To be done: Rewrite all of the records with every "Android" changed to "Linux" and everything else left the same. Leave the pictures out of your answer.

Input for this task:

-.-.-

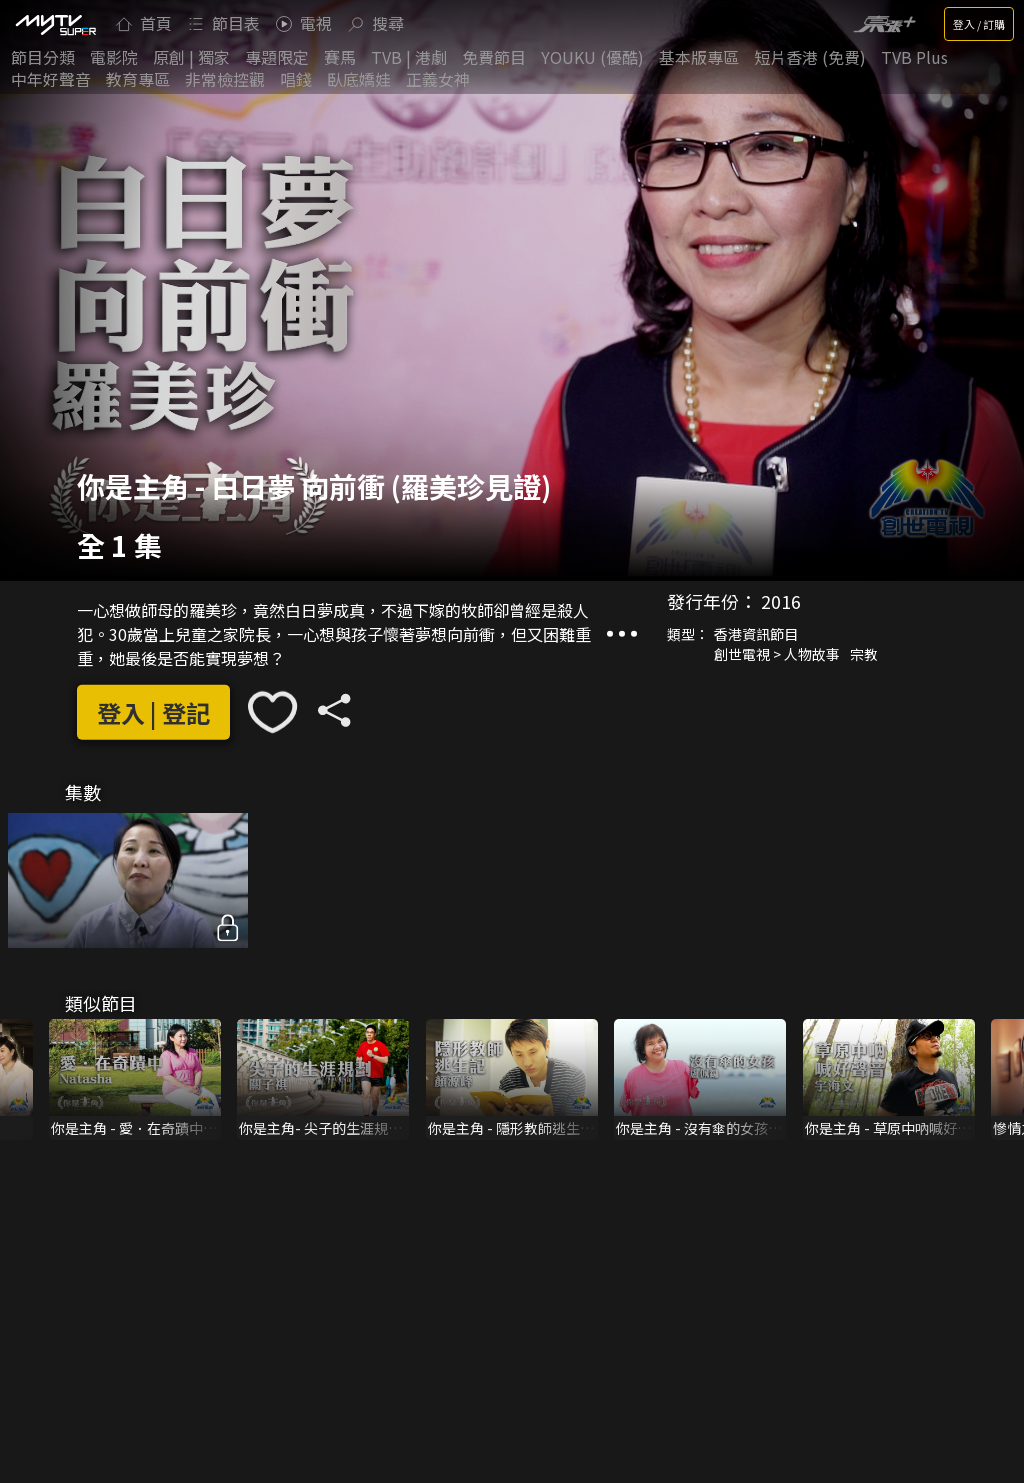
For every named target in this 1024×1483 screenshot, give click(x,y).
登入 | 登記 (153, 712)
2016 (781, 601)
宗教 (864, 654)
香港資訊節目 (756, 634)
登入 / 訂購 (979, 24)
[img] (55, 24)
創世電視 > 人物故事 (777, 654)
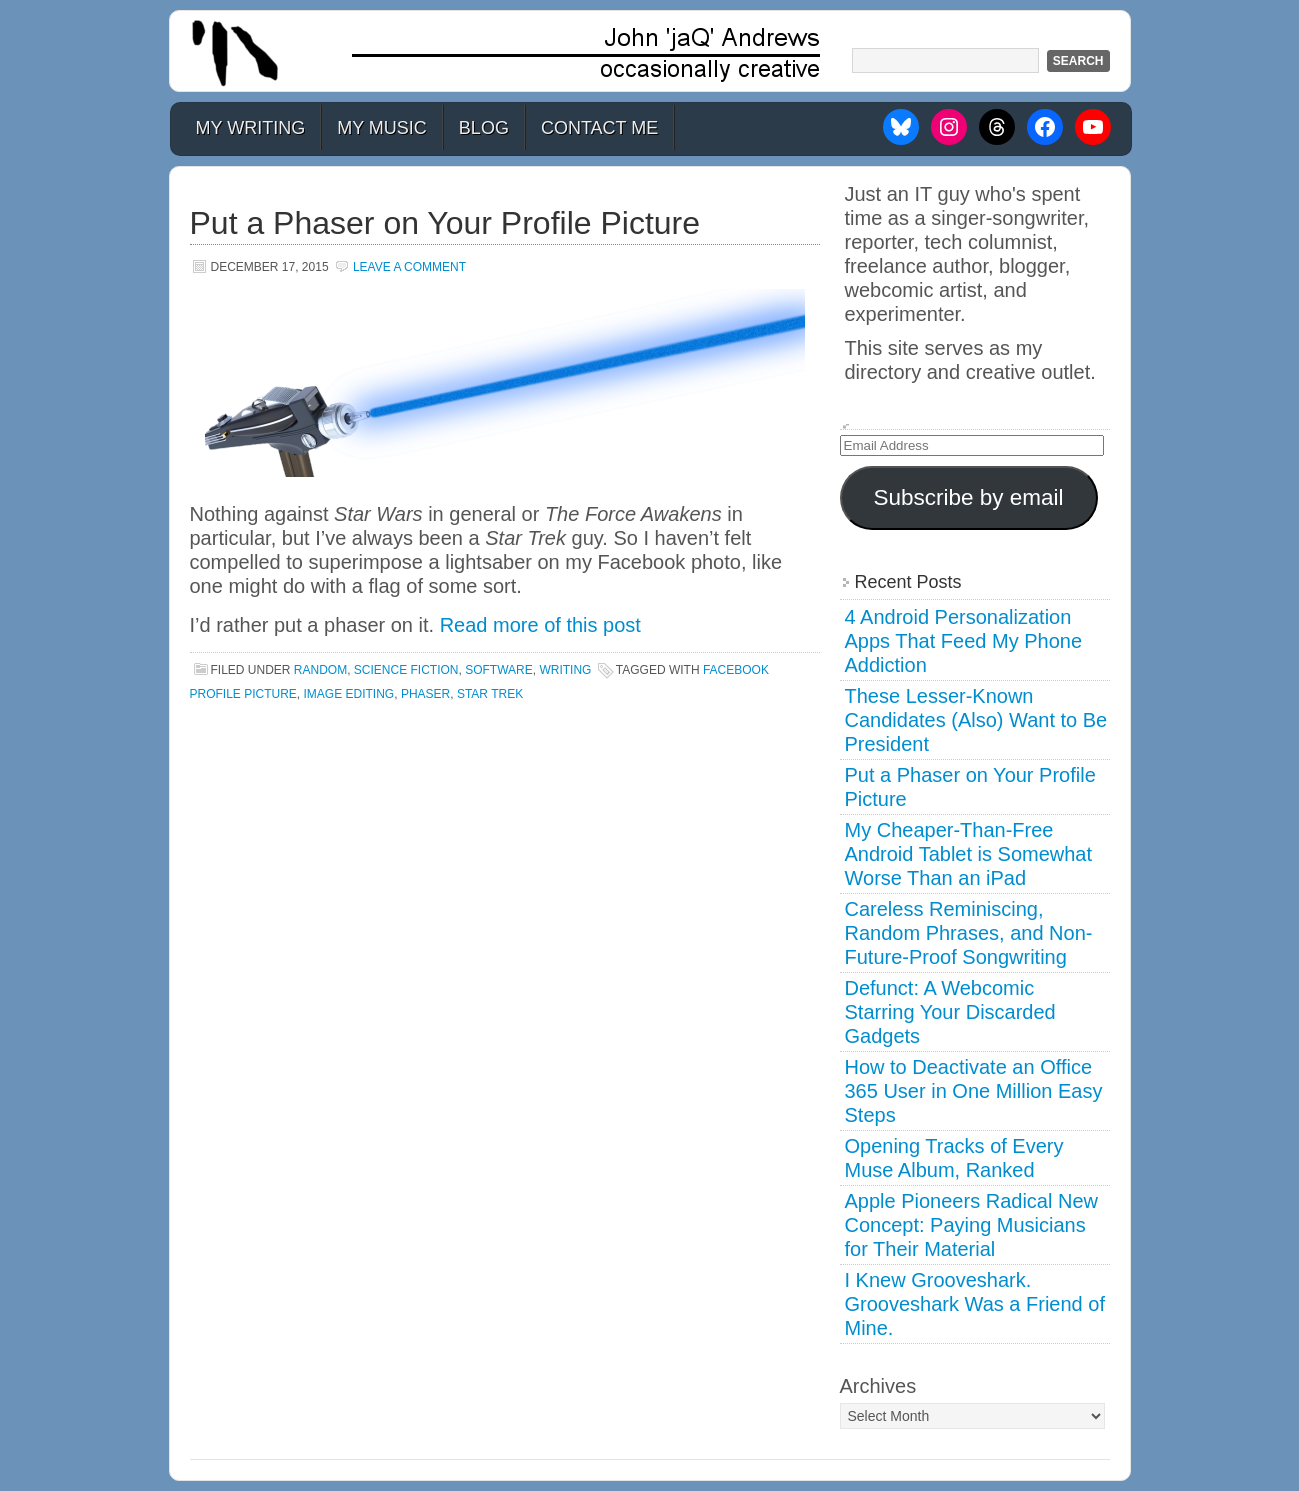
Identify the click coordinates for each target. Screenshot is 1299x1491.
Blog (484, 128)
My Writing (251, 128)
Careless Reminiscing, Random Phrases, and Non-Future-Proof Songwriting (969, 933)
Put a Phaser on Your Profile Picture (445, 223)
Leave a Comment (409, 267)
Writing (565, 670)
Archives (878, 1386)
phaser (425, 694)
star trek (490, 694)
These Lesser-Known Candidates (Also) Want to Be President (976, 720)
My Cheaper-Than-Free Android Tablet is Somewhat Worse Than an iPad (969, 854)
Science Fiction (406, 670)
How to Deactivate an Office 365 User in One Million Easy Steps (974, 1091)
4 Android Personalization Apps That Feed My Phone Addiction (964, 641)
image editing (349, 694)
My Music (382, 128)
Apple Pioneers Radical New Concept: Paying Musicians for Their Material (971, 1225)
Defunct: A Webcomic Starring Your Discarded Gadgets (950, 1012)
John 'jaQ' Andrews (650, 51)
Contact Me (599, 128)
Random (320, 670)
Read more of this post (540, 625)
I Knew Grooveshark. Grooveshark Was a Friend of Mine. (975, 1304)
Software (499, 670)
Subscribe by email (968, 497)
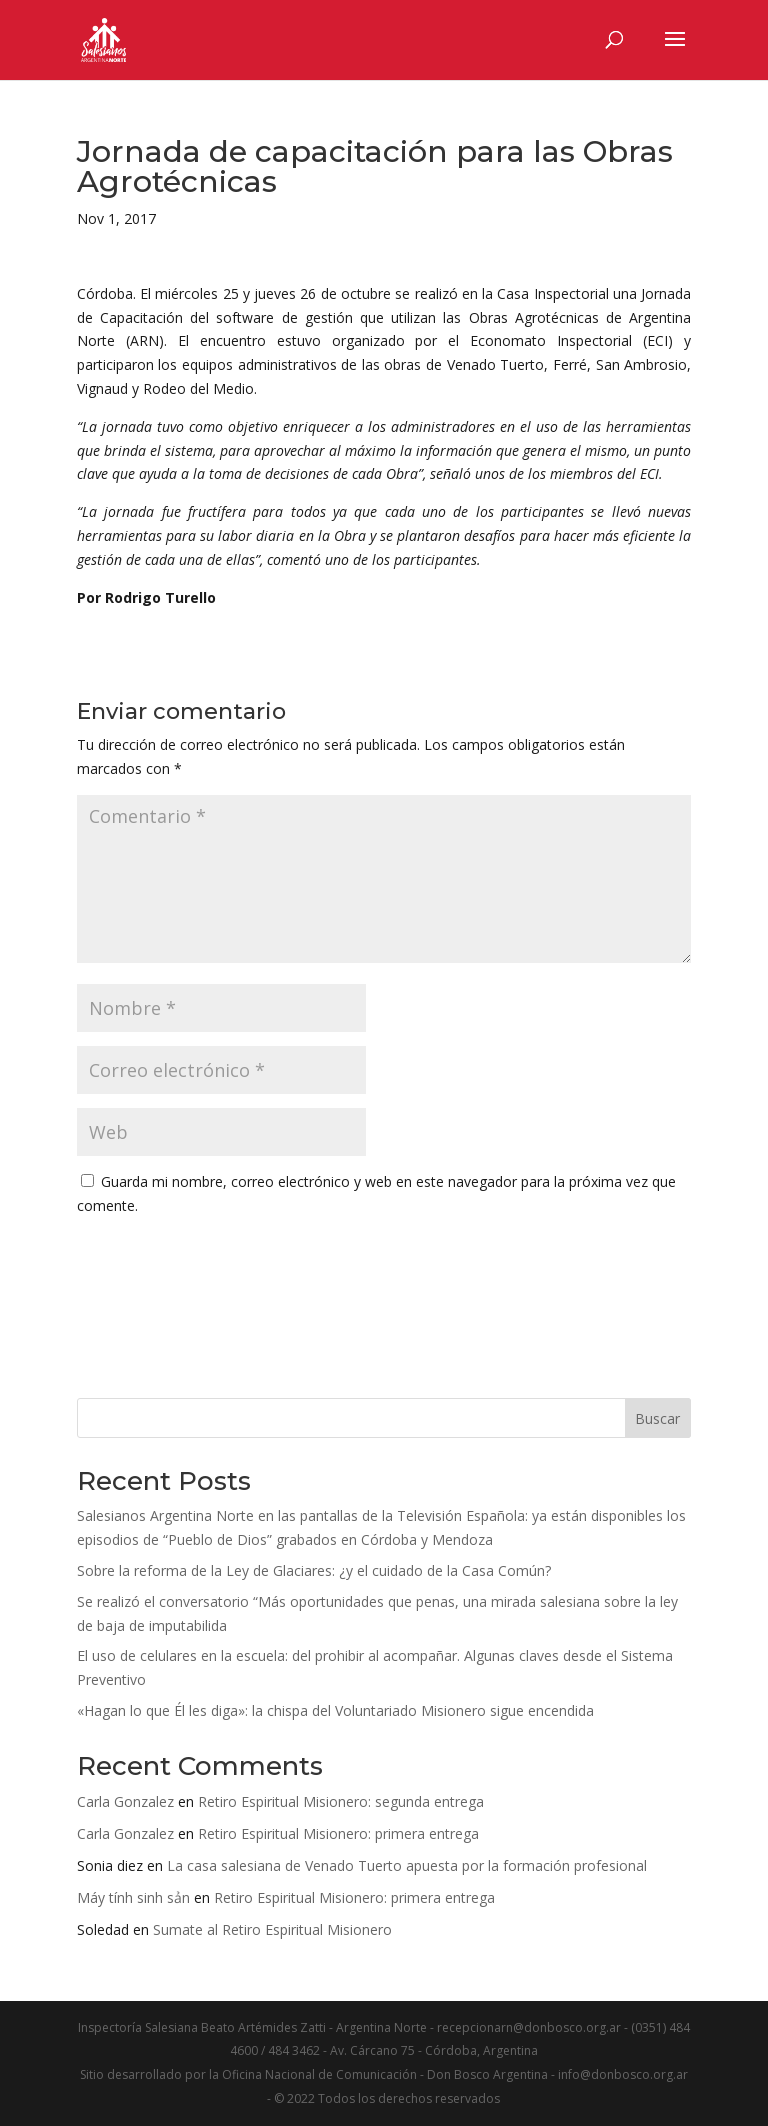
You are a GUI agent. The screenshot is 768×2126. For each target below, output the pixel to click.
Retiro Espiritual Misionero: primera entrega (338, 1833)
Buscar (657, 1418)
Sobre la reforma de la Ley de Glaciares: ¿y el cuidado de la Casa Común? (314, 1570)
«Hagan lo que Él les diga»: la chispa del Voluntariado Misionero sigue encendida (335, 1710)
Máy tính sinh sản (133, 1897)
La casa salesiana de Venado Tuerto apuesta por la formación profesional (407, 1865)
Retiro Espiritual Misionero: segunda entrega (341, 1801)
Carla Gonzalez (125, 1801)
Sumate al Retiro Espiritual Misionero (272, 1929)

-.-.-

Task response:
For every named target in this 1024×1483 screenshot, give click(x,y).
登入 | 登記 (153, 712)
2016 (781, 601)
宗教 (864, 654)
香港資訊節目 (756, 634)
登入 / 訂購 (979, 24)
[img] (55, 24)
創世電視 > 人物故事 (777, 654)
Identify the click coordinates for each target. Screenshot is 1299x1491.
Blog (484, 128)
My Writing (251, 128)
Careless Reminiscing, Random Phrases, and Non-Future-Proof Songwriting (969, 933)
Put a Phaser on Your Profile Picture (445, 223)
Leave a Comment (409, 267)
Writing (565, 670)
Archives (878, 1386)
phaser (425, 694)
star trek (490, 694)
These Lesser-Known Candidates (Also) Want to Be President (976, 720)
My Cheaper-Than-Free Linux Tablet is Somewhat Worse Than an iPad (969, 854)
Science Fiction (406, 670)
How to Deactivate an Office 365 User in One Million Easy Steps (974, 1091)
4 Linux Personalization Apps That Feed My Phone Addiction (964, 641)
image editing (349, 694)
My Music (382, 128)
Apple Pioneers Radical New Concept: Paying Musicians for Their Material (971, 1225)
Defunct: A Webcomic Starring Your Discarded Gadgets (950, 1012)
John 'jaQ' Andrews (650, 51)
Contact Me (599, 128)
Random (320, 670)
Read more of this post (540, 625)
I Knew Grooveshark. Grooveshark Was a Friend of Mine. (975, 1304)
Software (499, 670)
Subscribe by email (968, 497)
You are a GUI agent. The screenshot is 768×2126. For each target below, output the pixel to click.
Retiro Espiritual Misionero: primera entrega (338, 1833)
Buscar (657, 1418)
Sobre la reforma de la Ley de Glaciares: ¿y el cuidado de la Casa Común? (314, 1570)
«Hagan lo que Él les diga»: la chispa del Voluntariado Misionero sigue encendida (335, 1710)
Máy tính sinh sản (133, 1897)
La casa salesiana de Venado Tuerto apuesta por la formación profesional (407, 1865)
Retiro Espiritual Misionero: segunda entrega (341, 1801)
Carla Gonzalez (125, 1801)
Sumate al Retiro Espiritual Misionero (272, 1929)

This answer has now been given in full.